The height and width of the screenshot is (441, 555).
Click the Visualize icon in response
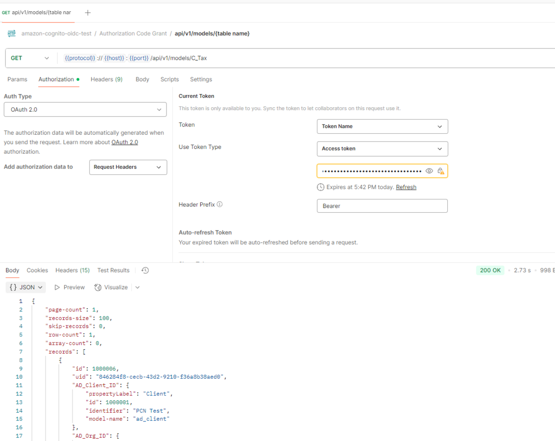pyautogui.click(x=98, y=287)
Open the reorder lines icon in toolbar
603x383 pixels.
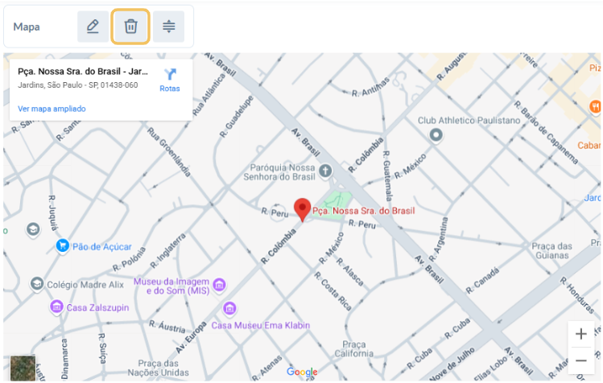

**Exercise prompt:** Your response must reproduce the listing above word for word and must contain none of its pictures.

**Answer section:**
The height and width of the screenshot is (441, 555).
Click the Visualize icon in response
pyautogui.click(x=98, y=287)
Open the reorder lines icon in toolbar
603x383 pixels.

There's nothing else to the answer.